Mr. Mayer also had to his credit a number of works for children. Perhaps the best known is “Hello, World!,” a musical tour of the world with text by Susan Otto in which voyagers learn how to say “Hello” in an assortment of languages. On a 1959 RCA Victor recording by the Little Orchestra Society, the narration was provided by a voice familiar to millions of radio listeners. The reader was Eleanor Roosevelt.

William Mayer: HELLO, WORLD! (Eleanor Roosevelt et al.) Video by noochinator2

William Robert Mayer was born on Nov. 18, 1925, in Manhattan. His father, John, worked in finance but was also an amateur violinist.
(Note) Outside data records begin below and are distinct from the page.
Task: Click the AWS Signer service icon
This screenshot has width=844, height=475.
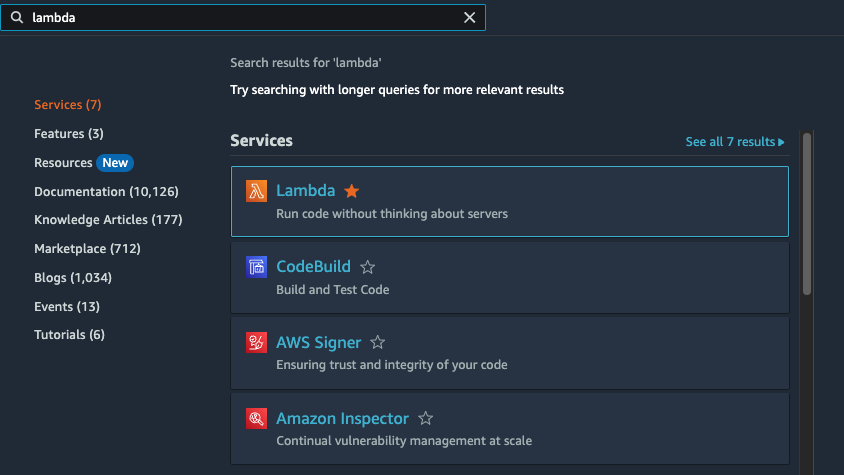Action: tap(256, 343)
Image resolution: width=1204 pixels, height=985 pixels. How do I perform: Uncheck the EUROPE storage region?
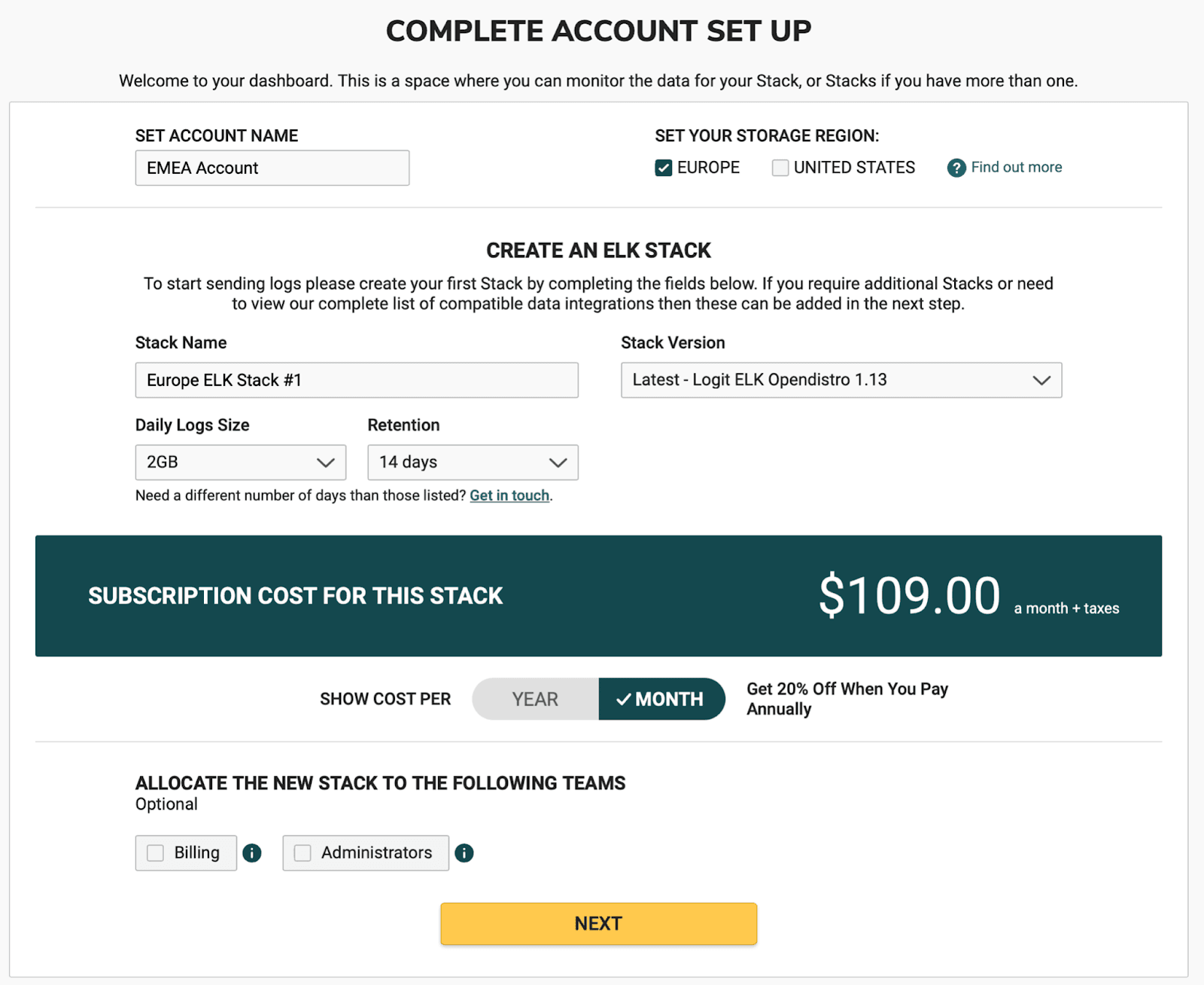[662, 167]
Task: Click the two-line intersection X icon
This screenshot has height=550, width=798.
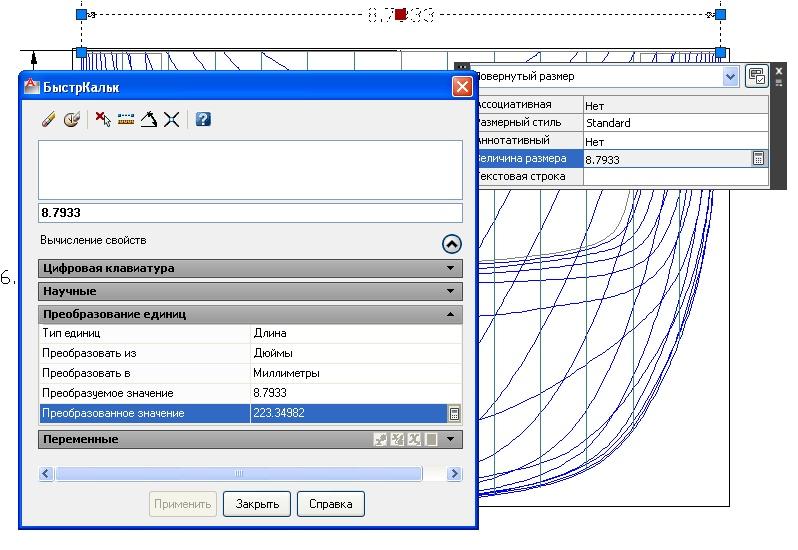Action: tap(172, 119)
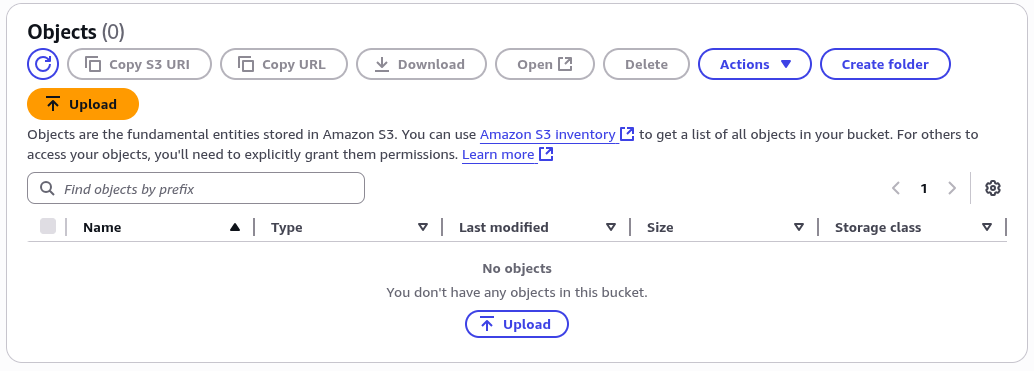Screen dimensions: 1034x371
Task: Refresh the objects list
Action: 43,64
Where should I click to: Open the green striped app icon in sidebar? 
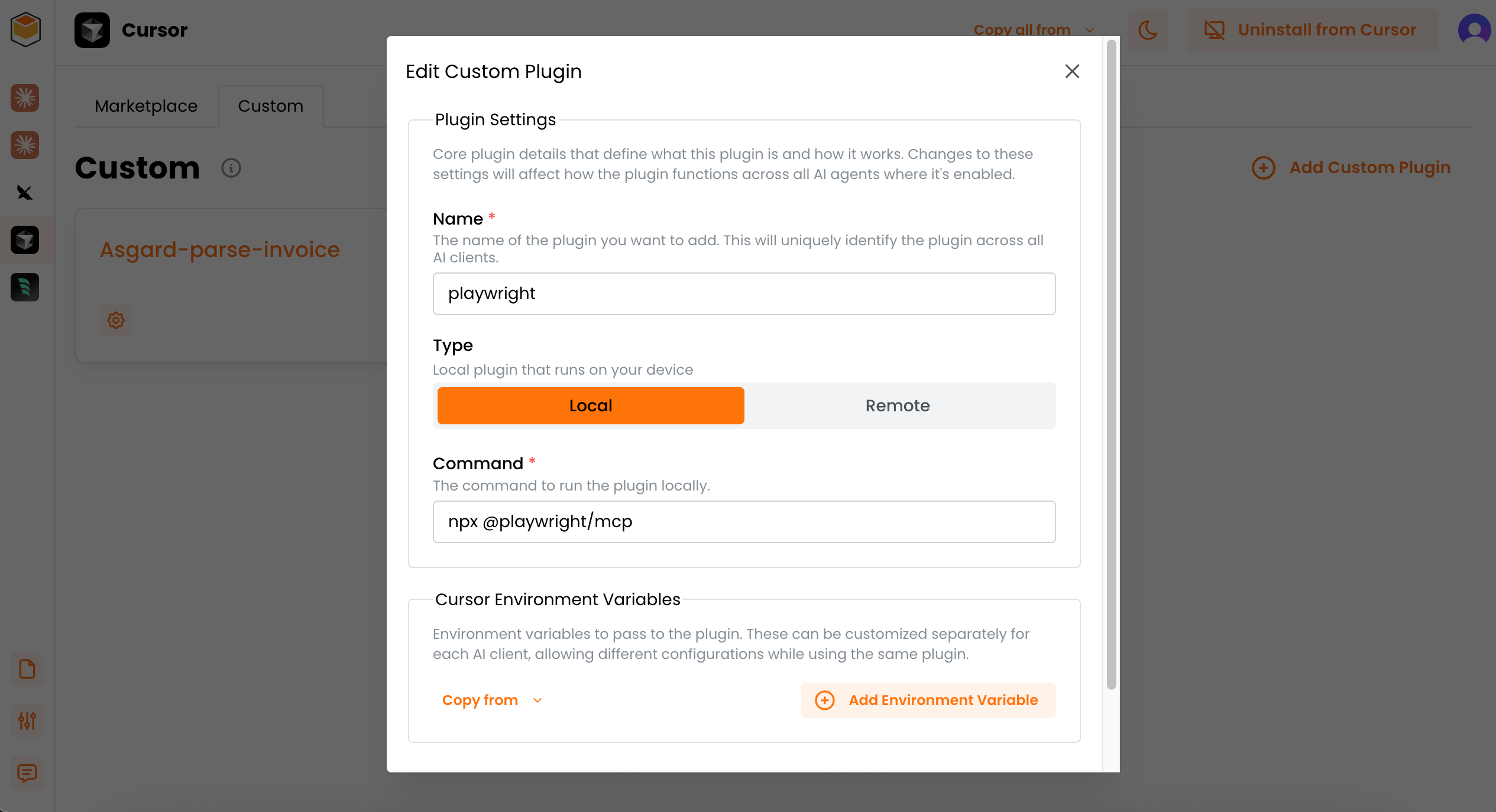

His mother, the former Dorothy Ehrich, a writer, died when he was 11.

At 15 he attended the Taft School in Connecticut, and in 1944 he entered Yale. He finished two semesters before being drafted into the Army, eventually receiving counterintelligence training and serving in American-occupied Japan.

After his military service he returned to Yale and graduated in 1948 with a history degree. He then embarked on a different path, enrolling at the Mannes College of Music, where his teachers included the music theorist Felix Salzer and the composer Roger Sessions.

Mr. Mayer’s early output was quite a mixture. It included many of his works for children, among them “Bongo and His Baboon Drum,” another setting of text by Ms. Otto, which told the story of a boy whose drum is swallowed by a baboon. Burl Ives recorded it in 1954, releasing it as a 78 r.p.m. record, and included it on his children’s album “Capt. Burl Ives’ Ark.”

Mr. Mayer also experimented with musical-theater-style songs. Some of these were performed more than three decades later in Manhattan at a Merkin Concert Hall celebration of Mr. Mayer’s 60th birthday, prompting John Rockwell to write in The Times, “One wondered whether Mr. Mayer might not have made an even greater success had he turned in Stephen Sondheim’s direction, way back then.”

His more serious compositions were also drawing attention and soon dominated his résumé. In 1960, Eric Salzman, then a music critic for The Times and soon to become a noted composer in his own right, reviewed a Carnegie Hall concert in which Mr. Mayer’s “Piano Sonata,” he wrote, was “by far the most striking and inventive piece on the program, with its interesting chromatic textures, carefully shaped harmonic sounds and rhythmic variety.” (Mr. Salzman died on Nov. 12.)